Medial opening wedge high tibial osteotomy (HTO) entails extensive soft tissue release that may lead to substantial perioperative bleeding. Although tranexamic acid (TXA) is a well-established blood-conserving agent in total joint arthroplasty, its potential to reduce blood loss in patients undergoing HTO has not been studied extensively.Questions/purposes
(1) Does TXA reduce total estimated blood loss in HTO? (2) Does TXA use in HTO affect in-hospital endpoints as measured by visual analog scale (VAS) pain scores at rest the day after surgery, wound complications in the immediate postoperative period, blood transfusions, or symptomatic deep vein thrombosis?Methods
Between January 2015 and May 2017, a single surgeon performed 156 HTOs, all of which were done using the medial opening wedge technique. We began using intravenous TXA for all HTOs in June 2016. This left us with 89 patients who were treated during a time when no TXA was used and 67 patients who were treated when all patients received TXA. Two patients in the control group had simultaneous TKA in the contralateral leg and one patient in each group had missing data so these patients were excluded, leaving 86 (97%) patients in the control group and 66 (98.5%) in the TXA group available for analysis in this retrospective study.

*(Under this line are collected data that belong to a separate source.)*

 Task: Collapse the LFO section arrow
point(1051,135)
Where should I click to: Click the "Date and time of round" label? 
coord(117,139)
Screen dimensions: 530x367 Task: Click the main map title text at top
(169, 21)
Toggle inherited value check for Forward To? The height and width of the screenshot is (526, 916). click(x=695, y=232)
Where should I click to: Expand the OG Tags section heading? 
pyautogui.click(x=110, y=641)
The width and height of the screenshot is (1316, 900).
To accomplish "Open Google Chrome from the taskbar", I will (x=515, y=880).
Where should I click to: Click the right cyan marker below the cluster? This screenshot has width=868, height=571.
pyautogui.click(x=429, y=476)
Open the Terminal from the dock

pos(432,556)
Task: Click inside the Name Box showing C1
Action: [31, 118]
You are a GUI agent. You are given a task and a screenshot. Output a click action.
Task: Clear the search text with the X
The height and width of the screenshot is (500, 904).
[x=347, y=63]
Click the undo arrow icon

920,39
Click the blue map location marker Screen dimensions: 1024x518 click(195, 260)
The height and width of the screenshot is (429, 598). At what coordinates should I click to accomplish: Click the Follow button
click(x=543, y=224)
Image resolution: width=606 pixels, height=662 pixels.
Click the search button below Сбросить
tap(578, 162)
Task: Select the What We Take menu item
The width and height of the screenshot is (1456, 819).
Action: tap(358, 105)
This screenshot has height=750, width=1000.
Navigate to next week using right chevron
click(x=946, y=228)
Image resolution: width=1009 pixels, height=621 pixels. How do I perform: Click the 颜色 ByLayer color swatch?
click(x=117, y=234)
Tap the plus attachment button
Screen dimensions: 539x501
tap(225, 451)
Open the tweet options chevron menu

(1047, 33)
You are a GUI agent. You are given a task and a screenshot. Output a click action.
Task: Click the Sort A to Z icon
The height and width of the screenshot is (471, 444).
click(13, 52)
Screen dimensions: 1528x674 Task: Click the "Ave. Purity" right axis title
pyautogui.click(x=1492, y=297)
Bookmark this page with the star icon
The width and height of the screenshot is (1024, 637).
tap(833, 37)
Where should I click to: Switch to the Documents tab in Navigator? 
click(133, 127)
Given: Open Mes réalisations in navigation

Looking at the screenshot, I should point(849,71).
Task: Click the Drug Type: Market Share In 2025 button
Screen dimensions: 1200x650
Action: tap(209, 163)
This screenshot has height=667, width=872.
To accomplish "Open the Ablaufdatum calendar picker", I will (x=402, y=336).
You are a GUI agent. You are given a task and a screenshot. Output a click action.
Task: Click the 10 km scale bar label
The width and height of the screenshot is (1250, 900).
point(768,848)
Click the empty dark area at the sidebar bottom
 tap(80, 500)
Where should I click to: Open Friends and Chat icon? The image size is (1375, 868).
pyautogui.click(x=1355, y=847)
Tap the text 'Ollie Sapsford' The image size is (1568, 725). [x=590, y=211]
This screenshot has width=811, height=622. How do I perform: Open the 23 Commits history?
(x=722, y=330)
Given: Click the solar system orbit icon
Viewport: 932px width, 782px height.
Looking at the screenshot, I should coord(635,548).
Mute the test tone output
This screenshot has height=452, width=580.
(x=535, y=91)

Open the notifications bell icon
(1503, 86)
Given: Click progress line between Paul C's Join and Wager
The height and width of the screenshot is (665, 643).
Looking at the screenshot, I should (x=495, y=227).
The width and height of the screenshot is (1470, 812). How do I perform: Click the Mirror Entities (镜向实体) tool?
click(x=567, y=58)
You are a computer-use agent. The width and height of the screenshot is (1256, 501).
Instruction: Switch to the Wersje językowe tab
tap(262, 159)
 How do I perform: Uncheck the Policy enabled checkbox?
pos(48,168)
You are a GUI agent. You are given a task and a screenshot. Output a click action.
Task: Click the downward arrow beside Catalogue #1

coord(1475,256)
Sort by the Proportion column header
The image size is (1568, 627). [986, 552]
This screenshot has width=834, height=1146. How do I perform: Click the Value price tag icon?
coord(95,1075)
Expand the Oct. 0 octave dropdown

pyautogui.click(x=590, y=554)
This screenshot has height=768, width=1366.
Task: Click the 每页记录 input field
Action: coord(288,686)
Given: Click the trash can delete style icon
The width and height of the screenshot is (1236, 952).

There were no demographic differences between the groups in terms of age, sex, body mass index, and baseline hemoglobin values. Total estimated blood loss was the primary outcome variable, which was calculated using total blood volume and decrease in hemoglobin values. Secondary outcome variables included pain VAS at rest the day after surgery, wound complications in the immediate postoperative period, allogeneic blood transfusions, and occurrence of symptomatic thromboembolic manifestations. The decision on when to transfuse was based on predetermined criteria. An orthopaedic surgeon not involved in patient care collected the patient data from electronic medical records and did chart review.Results
The TXA group had less total blood loss (372 ± 36 mL versus 635 ± 53 mL, mean difference 263 mL [95% confidence interval, 248-278]; p < 0.001). Between groups, differences in VAS pain scores at rest the day after surgery favored the TXA group but were small and unlikely to be clinically important. There were two wound complications in the control group (one hematoma and one superficial wound infection) and none in the TXA group. No patients in either group received a blood transfusion, and no symptomatic thromboembolic events were detected in either group.Conclusions
This study demonstrates that the systemic administration of TXA reduces postoperative blood loss in medial opening wedge HTO; however, insofar as no transfusions were administered to patients even before the routine use of TXA in this series, and no clinically important differences in pain scores were identified, the clinical benefit of routine use of TXA in patients undergoing HTO is uncertain. Our study was too small to make safety-related claims on rare endpoints such as wound complications or thromboembolic events. Larger, and preferably randomized, trials are needed to help define whether it is important to use TXA in this setting. Our data can help inform sample size calculations for such studies.Level of Evidence
Level III, therapeutic study.